Buenos Aires - A diretoria do Fundo Monetário Internacional (FMI) anunciou, na noite de sexta-feira, que decidiu considerar o pedido do governo do presidente Eduardo Duhalde para negociar um programa financeiro de ''transição''. O governo argentino estava tentando conseguir - até agora sem sucesso - um acordo com o Fundo desde março.
O anúncio foi feito pelo porta-voz do Fundo, Thomas Dawson, ao afirmar que o programa - que não requererá um desembolso de dinheiro fresco - poderia ser fechado no início de janeiro.
A Argentina tem pressa, já que a meados de janeiro enfrentará significativos vencimentos de dívidas com o FMI e o Banco Inter-americano de Desenvolvimento (BID).
Segundo Dawson, o FMI decidiu aceitar o pedido da Argentina, levando em conta que depois das eleições presidenciais de abril de 2003 poderia ser assinado um ''programa integral''.

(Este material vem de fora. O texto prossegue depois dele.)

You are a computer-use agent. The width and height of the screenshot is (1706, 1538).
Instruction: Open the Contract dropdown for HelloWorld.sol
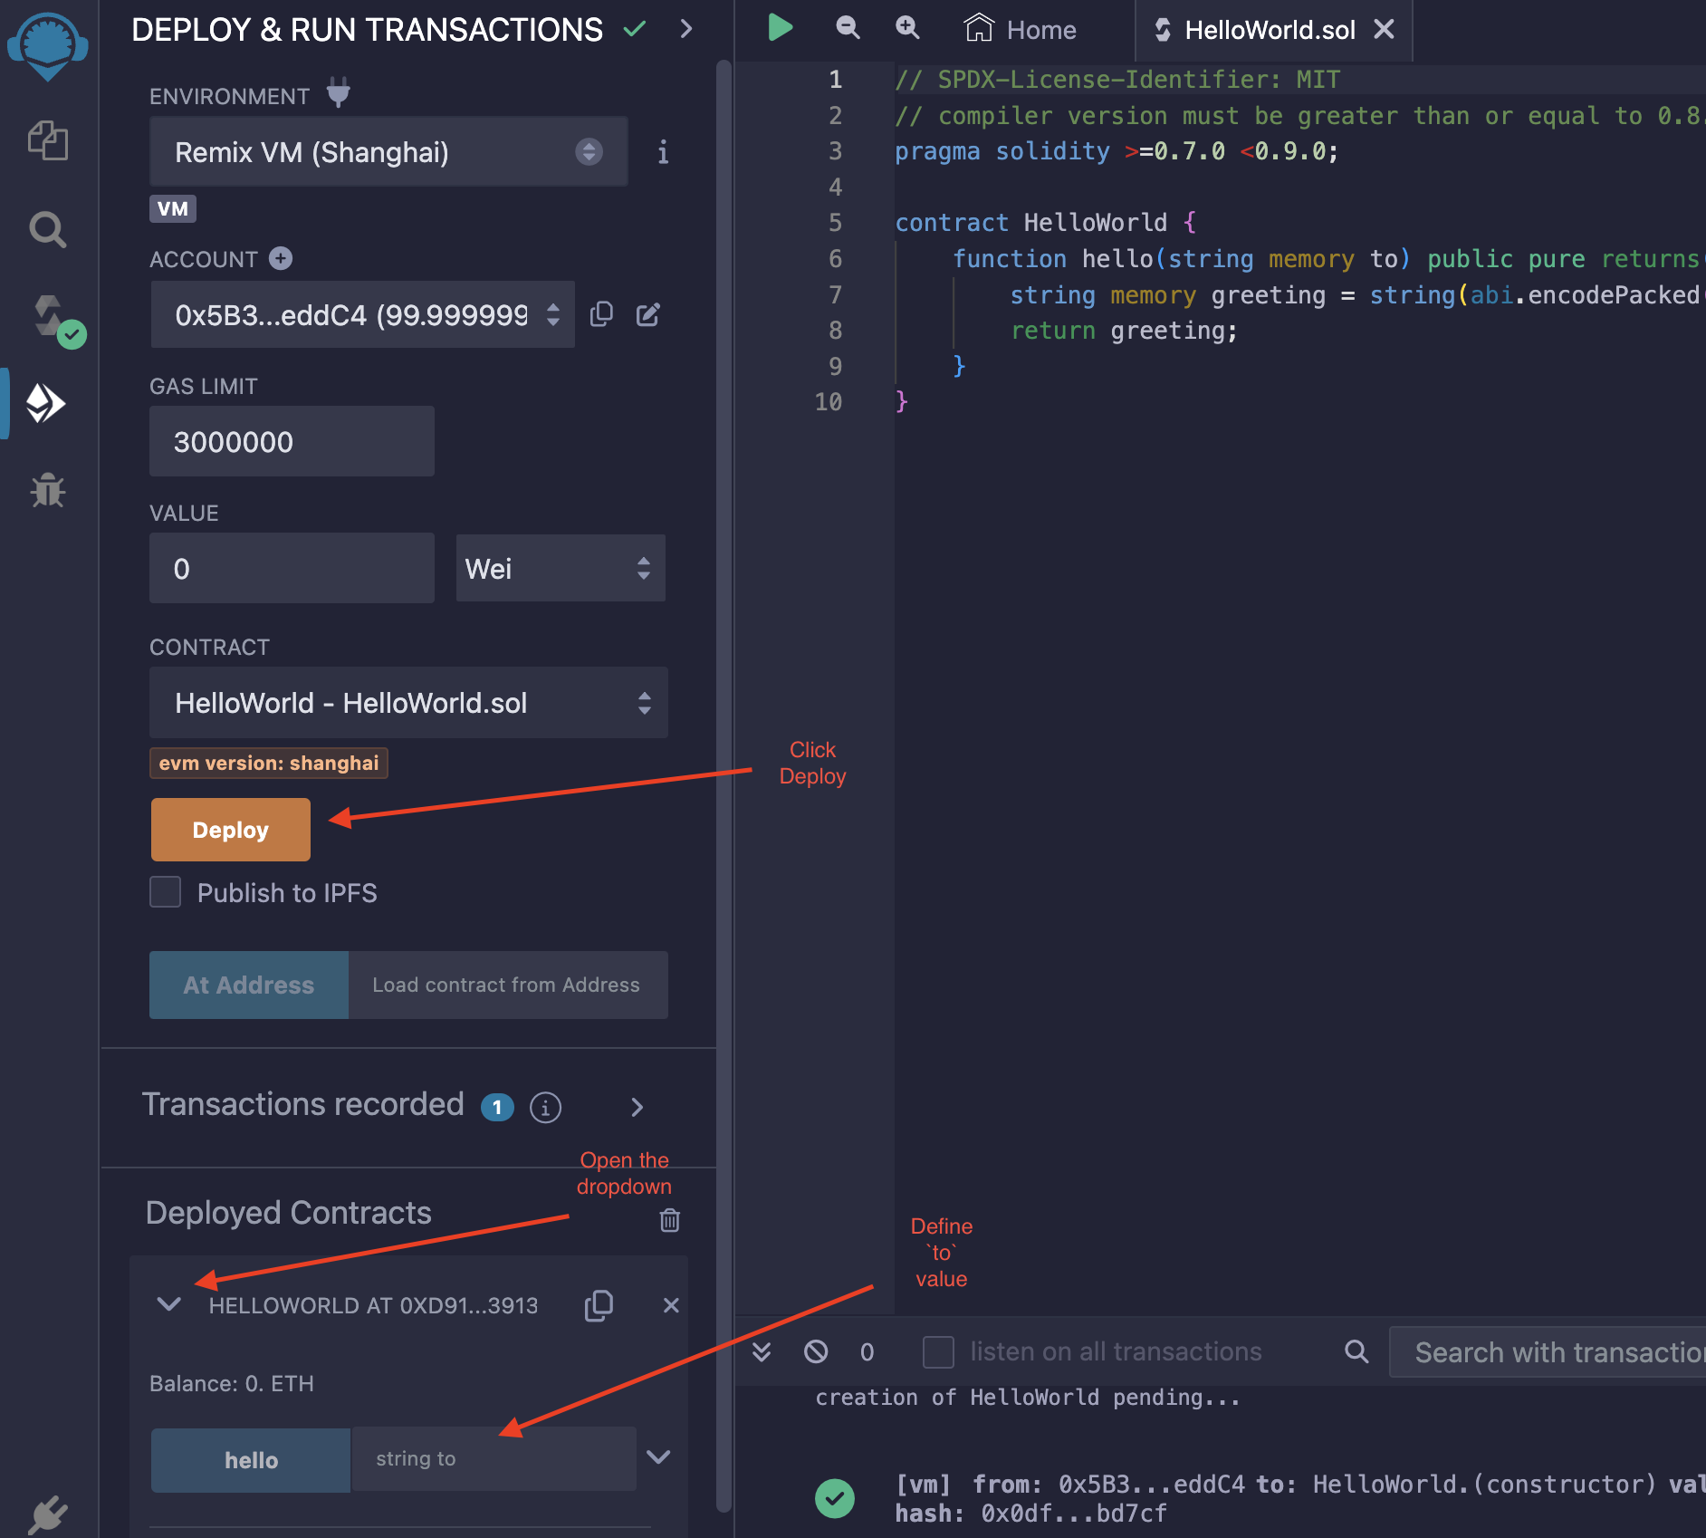[x=407, y=703]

Extra-oficialmente, afirmava-se, em Buenos Aires, que o acordo teria uma duração de oito meses, um prazo inédito para o FMI, acostumado a realizar programas de mais de um ano de duração, e incluiria a reprogramação da dívida de US$ 4,5 bilhões que o país possui com o FMI. Do lado do BID e do Banco Mundial seriam reprogramados US$ 4,4 bilhões.